今年になってからは、COVID-19をはじめとする感染症予防対策を念頭に置いた避難所・福祉避難所運営の実践について、衛生用品の備蓄品の強化から避難方法の多様化も含めて、在住地域の自治体や福祉避難所協定施設と連携して検討・協議を重ねています。
現在、理学療法士のほかにどんな資格をお持ちですか?
下田さん:活動していく中で関係のある、さまざまな資格を取得してきました。特に思い入れがあるものとしては、Japan Prehospital Trauma Evaluation and Care(JPTEC)のプロバイダーコースとミニコースです。
JPTECは「外傷病院前救護ガイドライン」の略で、日本救急医学会公認のプレホスピタル(病院前)での外傷教育プログラムのこと。重症外傷傷病者に対して、早期に救命のための処置治療や搬送をおこなう技術を習得できる資格です。
資格を取得しようと思ったきっかけは、山岳救助隊に入隊する数年前に仲間と登山をしていて、偶然、滑落者のバイスタンダー(第一発見者)として対応をした経験からです。当時、BLS(一次救命処置)やACLS(二次救命処置)は取得していましたが、無我夢中で冷静な判断や的確な救急救命処置ができませんでした。この反省から、救急救命処置や搬送技術に関するトレーニング、救急に関連する勉強を始めました。

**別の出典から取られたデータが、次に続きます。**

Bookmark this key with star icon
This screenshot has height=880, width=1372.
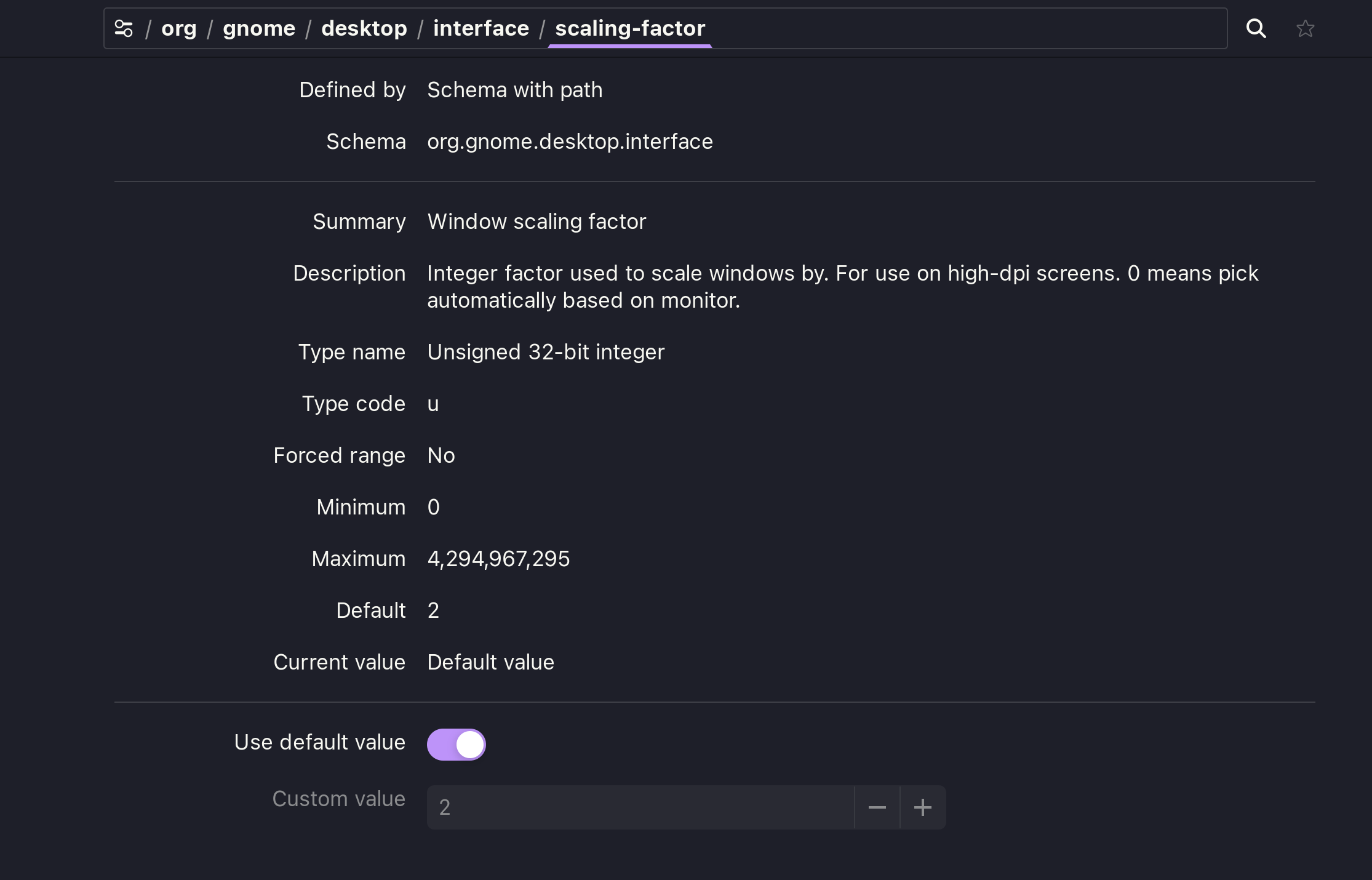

ほかにもさまざまな講習や試験を受け、以下の資格を取得しています。
- 保健医療学 修士
- 3学会合同呼吸療法認定士
- BLSプロバイダー
- Wilderness Medical Associates International(WMA)認定 Wilderness First Aid(WFA)
- 一般社団法人 日本災害医学会認定 MCLSプロバイダー
- 一般社団法人 日本災害医学会認定 BHELPプロバイダー
- 一般社団法人 災害医療教育研修協会認定 EMERGOインホスピタルコースプロバイダー
- 一般社団法人 日本救急医学会 JTAS認定プロバイダー
- 東京消防庁認定 上級救命技能認定証(自動体外式除細動器業務従事者)
- 公益財団法人 日本ライフセービング協会認定 ウォーターセーフティ
- NPO法人 日本フットトレーナー協会認定 スポーツシューフィッター(SSF-B)
- 公益財団法人 日本障がい者スポーツ協会 障がい者スポーツ指導員 初級
- 公益財団法人 日本スポーツ協会公認 スポーツリーダー
下田さん:病院内であっても屋外であっても、理学療法士はしっかりとした救命処置や搬送ができなければならないと考えています。目の前に困っている人や倒れている人がいれば、対応するのが医療従事者として当然の行動である思います。それが、学ぶことへのモチベーション、理由になっています。
効率よく学ぶコツは、やはり計画性と情報収集ですね。例えば山を登る際には必ず登山計画(気候や気温に基づいた水・食料の補給計画や所要時間、天候悪化時の行動計画など)を立てます。それと同じで、いきなり資格に飛びつくのではなく、さまざまな領域の情報収集をおこない、吟味して、資格を取得するまでの行動計画とスケジュールを立てることが、最も近道ではないかなと感じています。